# Projectile pressed too far into case at factory?



## myersn024 (Jun 16, 2009)

I was looking through my 45 ACP cartridges and I noticed that there are some that have the projectile pressed noticeably further into the brass case than most of the others. These are supposed to be new rounds, so is there any danger to myself or my gun if I go ahead and shoot them? I can post pics of the difference in size when I get home if anyone wants or needs to see them before they can answer my question.


----------



## zhurdan (Mar 21, 2008)

Personally, even if I didn't know anything about guns or ammo, I'd use the following logic...

"A gun costs ~$800, a single bullet costs ~$0.45. Do I really want to take the chance of something bad happening over $0.45?"




No, I wouldn't shoot them.


----------



## bruce333 (Sep 1, 2006)

I wouldn't shoot them.

What brand ammo?


----------



## James NM (Jan 4, 2007)

Definitely don't shoot them. The bullet setback can cause too high case pressure.

I had some Blazer Brass 45's a year or two ago that had the same problem.


----------



## myersn024 (Jun 16, 2009)

The brand is Monarch, and I think I've figured out why there's a few like that now. I got a new 45 (RIA 1911) a few days ago and haven't had a chance to fire it yet. However, I have cycled it by hand a few times and I'm pretty sure that it's being caused by the gun when it's feeding the ammo. I don't have any reason to think there's a problem with the gun just yet since the shells that have had the projectile smashed in a little (there's only three of them) have also been manually cycled about 10 times a piece. The rest are fine.

I'm going to go ahead and discard the shortened bullets as well as to stop manually cycling the pistol for now. I should get to break it in tomorrow afternoon.


----------



## bruce333 (Sep 1, 2006)

Monarch is cheap ammo. You get what you pay for. Most likely the crimp is on the weak side and the repeated cycling of the same rounds has pushed them back.

I've also seen reports that Monarch can be a little underpowered and inconsistent, so if you have any problems with the gun with this ammo...


----------



## myersn024 (Jun 16, 2009)

I ran several rounds from the same box of bullets through another 45 that I used to have and it worked fine. That being said, I won't be surprised to have a hiccup or two since I'll be breaking in a new 1911.


----------

==================================================

What you need to do -
1 - In the forum thread about 45 ACP cartridges, what brand of ammunition did the original poster identify?
2 - From the forum thread about 45 ACP cartridges, quote the passage from "## zhurdan (Mar" to "No, I wouldn't shoot them.".
The material that follows comes from a separate source.

Given material -

==================================================

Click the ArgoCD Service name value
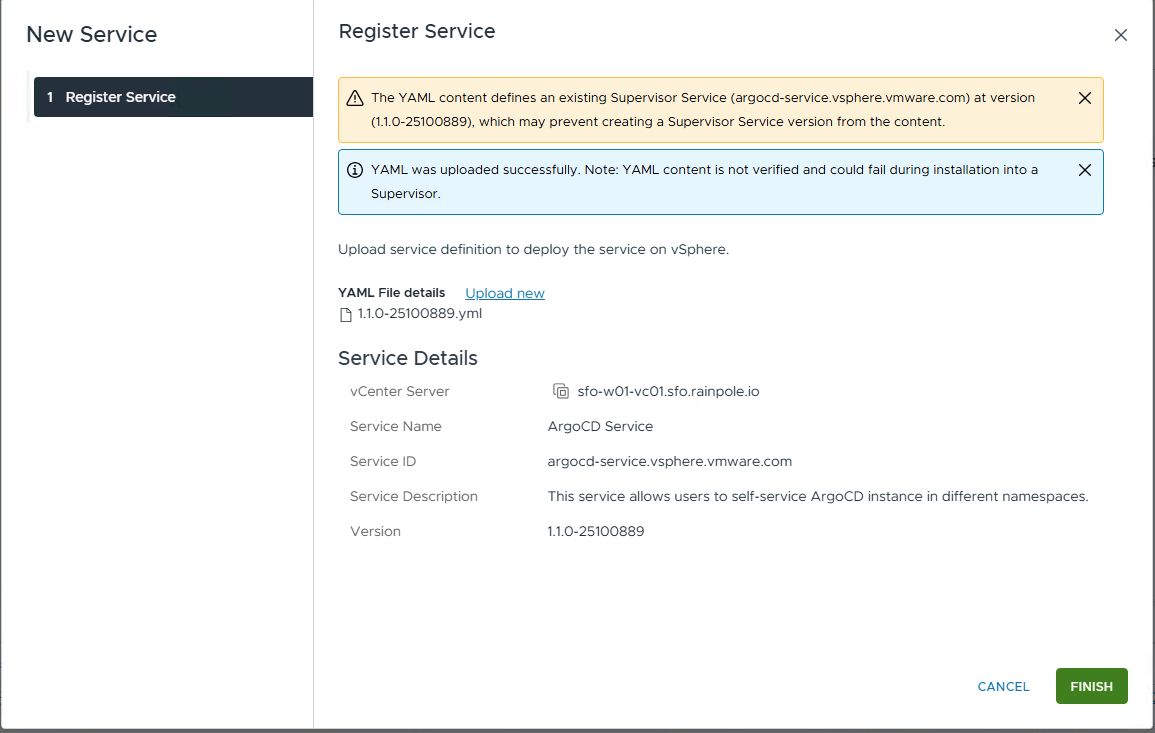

==================================================

Answers to the exercises -
1 - Monarch

2 -
## zhurdan (Mar 21, 2008)

Personally, even if I didn't know anything about guns or ammo, I'd use the following logic...

"A gun costs ~$800, a single bullet costs ~$0.45. Do I really want to take the chance of something bad happening over $0.45?"




No, I wouldn't shoot them.